I’ve been climbing up on Solsbury Hill ever since I was about 14 years old. It came into my life with a CD that my mother bought “Capitol Gold: British Legends”. I loved an awful lot of songs on that album, but while the rest seemed to slide into the background of my life, Solsbury Hill has moved to the place where it’s one of my favourite songs of all time.
As a person deeply devoted to music; it’s difficult to define what I mean by a Favourite Song. Currently, I have “favourites” that whirl round my head for up to a fortnight before another tune slots in (“I’m Yours” Jason Mrasz; “Cat’s in the Cradle” Harry Chapman; “Hollywood Nights” Bob Seger to exemplify a very small few). There are other songs that have some “The Best” feature (“The Obvious Child” Paul Simon = The Best Drum intro; “Lola” The Kinks = The Wittiest & Clever Lyrics; “Life with you” The Proclaimers = The Best (long-term) Love song).
And yet Solsbury Hill is more than that. A lot more. It does something to me when I hear it. It instantly alters my mood in the upwards direction. It soothes and reassures me. It has so much beauty that I can’t help but feel more positive about the world. I’ve used it to cure homesickness, to help me make some tough decisions, to erradicate sadness/low self-esteem, to celebrate happiness, to get me excited.
Firstly, let’s look at the tune. Often, I hear a song come unannounced onto the radio, and it will take me a while to figure out what it is, either it’s only vaguely familiar or reminds me of several songs. Solsbury Hill’s opening notes: utterly unique and unforgettable. I can recognise them playing over the speakers in a noisy cafe when I’m concentrating on writing a letter. There’s something so unstoppably positive and upbeat about the oddly syncopated chords, they just keep on building and building throughout the song in a very delicate layering.
Then the lyrics. Peter Gabriel is readily interpreted as having spiritual overtones and ambiguity. In Solsbury Hill he could be singing about a biblical text, a revelation he had with God, or anything in between. I’m an atheist and I don’t care: I view it as a healing spirituality, and I don’t think “spirituality” needs to be religious.
It’s because of the ambiguity in the lyrics that I can apply them so readily to my own life and situations. I just paste over the meanings as I see fit.
“Grab your things I’ve come to take you home” “To keep in silence I resigned” “Open doors will soon be shut” “I was feeling part of the scenery; I walked right out of the machinery” “And Liberty she pirouettes, when I think that I am free.” “The day I don’t need a replacement, I’ll tell them what the smile on my face meant.” “You can keep my things they’ve come to take me home.”
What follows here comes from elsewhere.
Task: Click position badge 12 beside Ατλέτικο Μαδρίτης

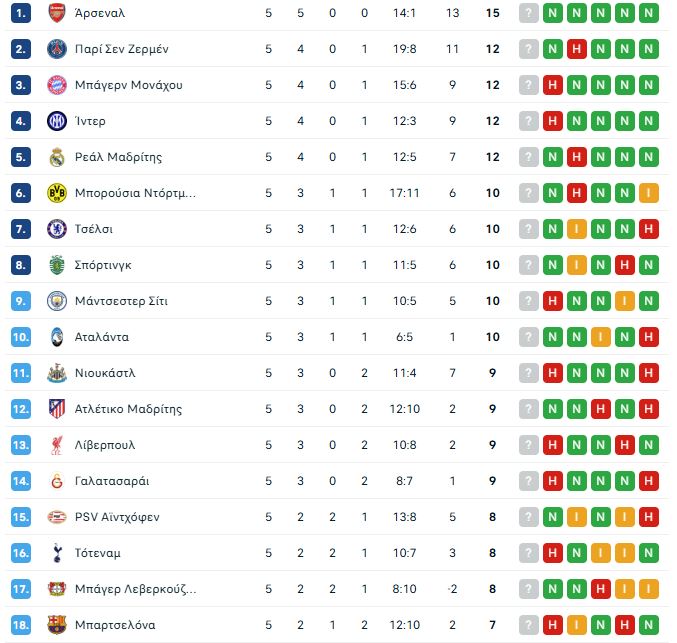Action: [x=21, y=409]
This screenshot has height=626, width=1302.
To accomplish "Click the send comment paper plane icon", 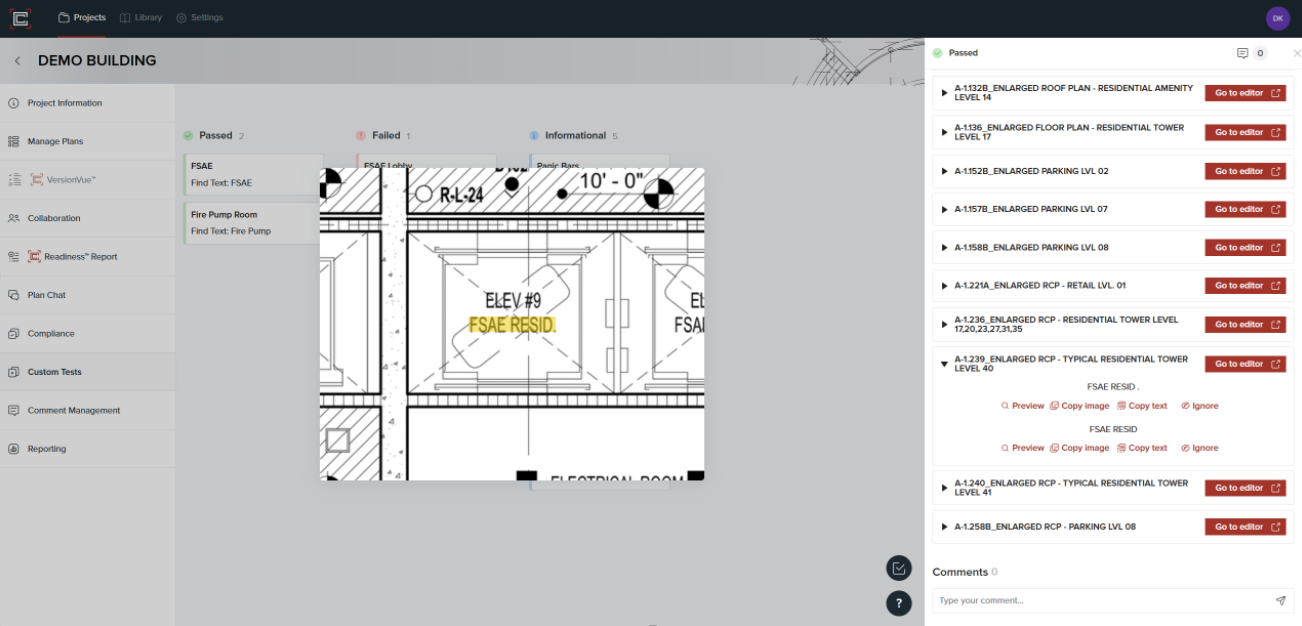I will click(x=1280, y=601).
I get shivers just writing them. The emotions and memories they stir up are spread across the whole of the United Kingdom (and now the United States) and the whole of a decade: from committees to social circles, from academia to parties. However you want to cut & paste your own personal meaning in there, the song still carries the same message. Hope. When you’re in an unhappy and dark place, YOU have the power to act and change the situation for the better. As simple as that.
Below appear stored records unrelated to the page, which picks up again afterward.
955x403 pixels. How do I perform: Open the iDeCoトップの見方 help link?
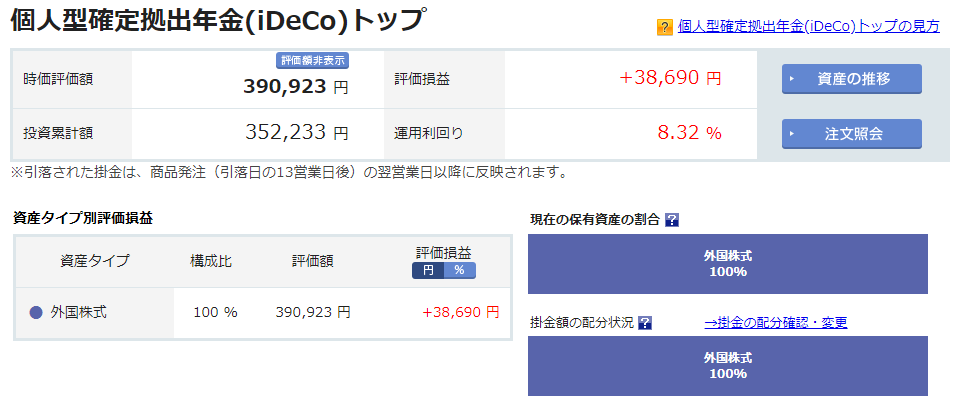pyautogui.click(x=809, y=27)
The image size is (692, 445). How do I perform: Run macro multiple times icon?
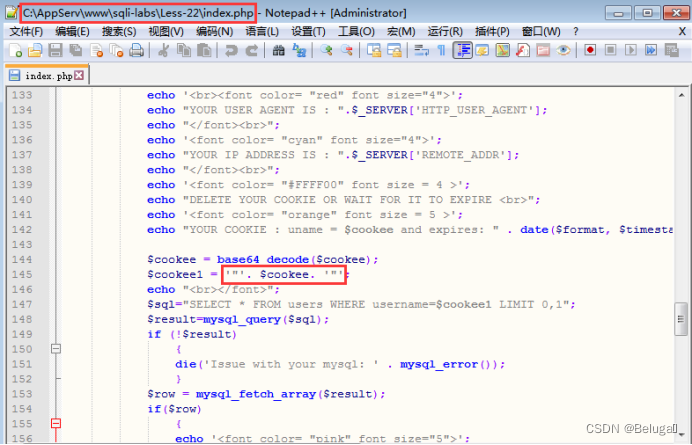pyautogui.click(x=652, y=50)
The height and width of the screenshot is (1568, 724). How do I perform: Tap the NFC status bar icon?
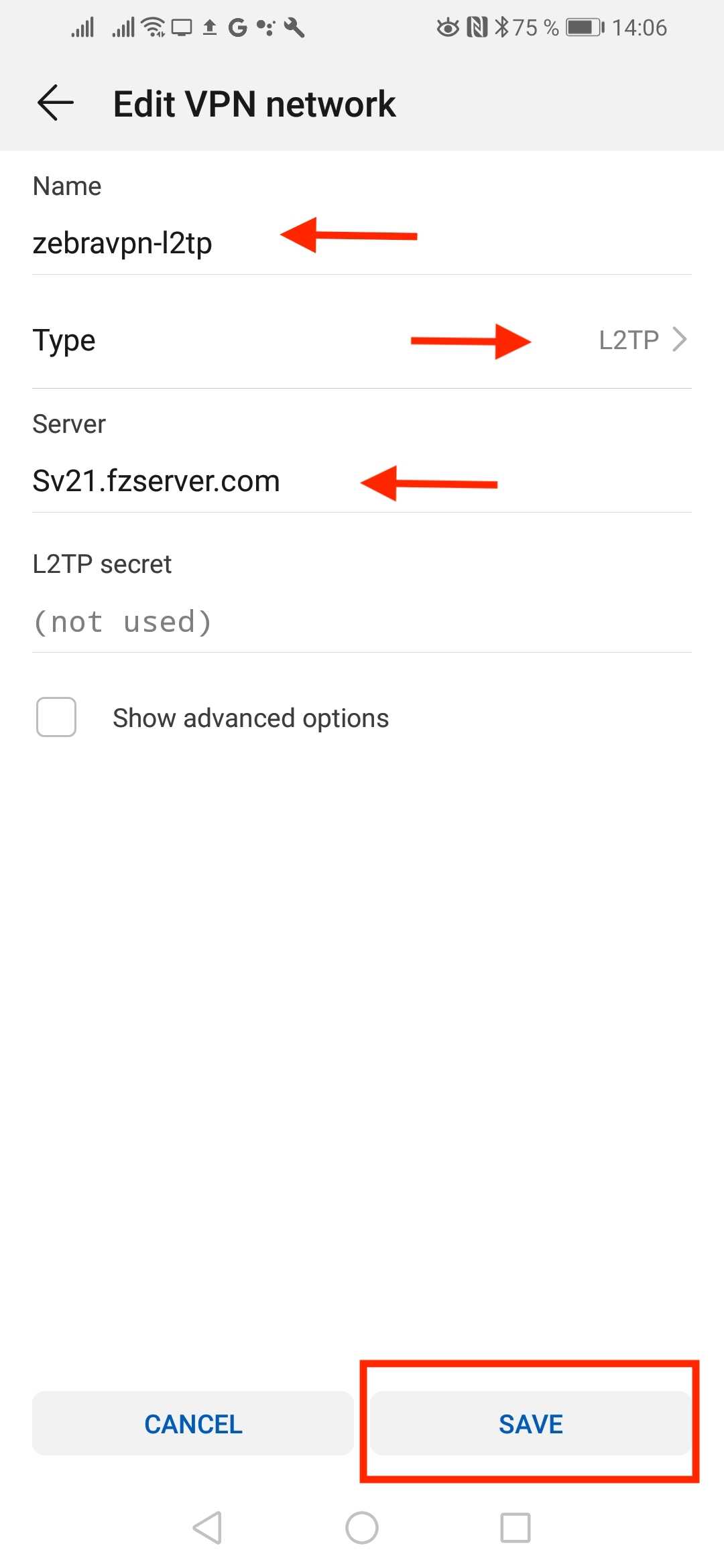coord(477,27)
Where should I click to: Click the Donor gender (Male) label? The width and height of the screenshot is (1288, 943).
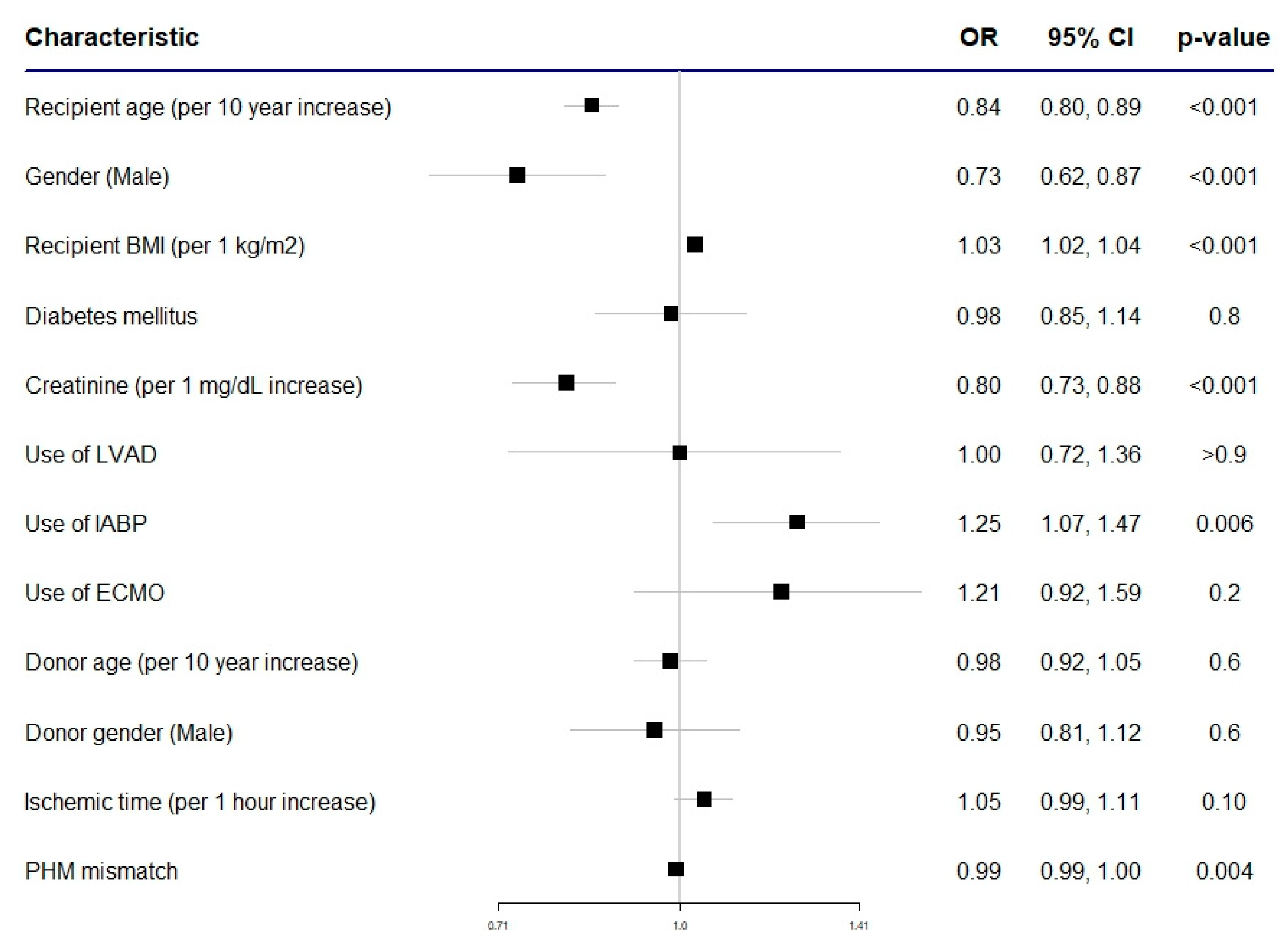tap(129, 732)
The title itself anchors the song into my life. In the middle of the city of Edinburgh there is a mountain called Arthur’s Seat. Running along one side of the Seat is an elavated ridge called Salisbury Crags.
It’s a location I can’t get enough of: I love nothing more than to run around the top of the ridge looking out at the city panorama on one side, and Arthur’s Seat on the other. It’s a place of beauty, calmness and nature. The spelling is different, and they are Crags, not a hill…but when you’re listening to the song on your mp3 player, you can’t HEAR the difference between Solsbury and Salisbury, can you?
One of the most important & powerful songs in my life (from an emotional standpoint) is Solsbury Hill. Just putting that out there.